# What is the engine oil capacity for the KA24E?



## BeachBuggy (Dec 22, 2007)

I have a 95 4X4 Hard Body 4 cyl. What is the oil capacity? Manual says 3 1/2 quarts but that seems low.


----------



## 91NissanTruckOwner (Aug 5, 2008)

My mechanic told me 4.8qts  .


----------



## smikster (Aug 12, 2008)

4 is about right


----------



## BeachBuggy (Dec 22, 2007)

Does anyone know what it actually says in the owner's manual? I have a Haynes and it says 3 1/2. Doesn't specify if that is with new filter or not. What a $hitty manual. Complete waste of money.


----------



## smikster (Aug 12, 2008)

OMG 4 with new filter sits the oil just right on the dipstick


----------



## Z_Rated (Apr 29, 2006)

Nissan Factory Service Manual 3-1/2 U.S. quarts w/filter change.










z


----------



## Jonathan111 (Aug 30, 2008)

*90-93 Redtop Sr20Det for sale*

Im Selling Redtop Sr20det because cops pulled me over and I had a desicion to make, get my car crushed or put back my stock motor. So I'm just going to build a KA motor so I wont have this problem. This is the second time this happened and Im tired of it. I live in san diego if anyone is intrested all give you the price and pics. Im new here so I dont know how to post pics, Yea I know Im stupid. email [email protected]


----------



## BeachBuggy (Dec 22, 2007)

I don't understand. I put 3 1/2 qts in with a filter change and the oil level was way low on the dip stick.

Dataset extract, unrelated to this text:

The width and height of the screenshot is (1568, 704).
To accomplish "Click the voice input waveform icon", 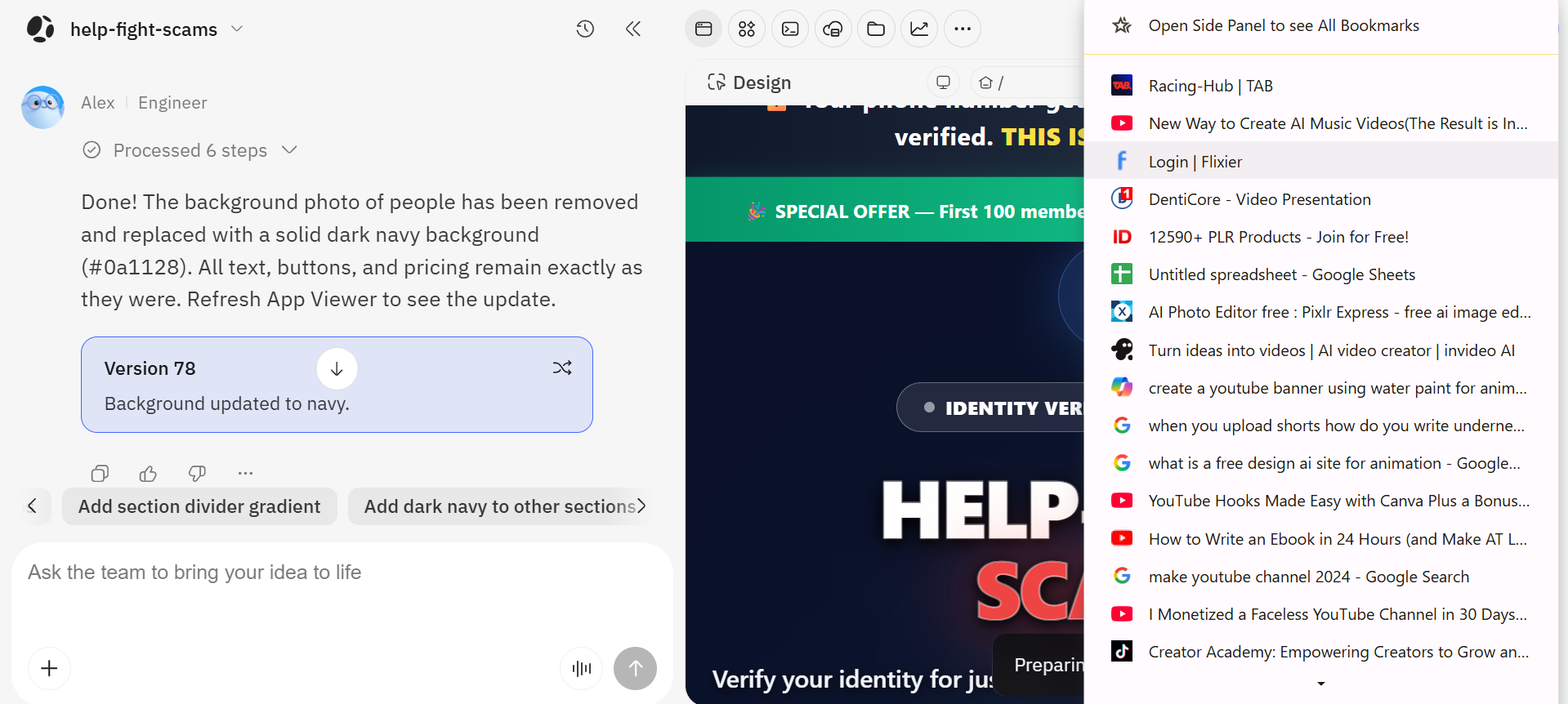I will tap(582, 669).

Why does the manual tell you to short change on the oil???? I added another 1/2 qt and it is just shy of the full mark now. I guess i'll leave it at that.


----------



## smikster (Aug 12, 2008)

hmm gee...


----------



## rockcrusher44 (Oct 7, 2006)

The owners manual on my 97 four banger with four wheel drive says 4qts without changing the filter and about 4-1/2 if you do change the filter. On a two wheel drive its 3-3/4 and 4-1/8. I guess the two wheel drives have a smaller oil pan.


----------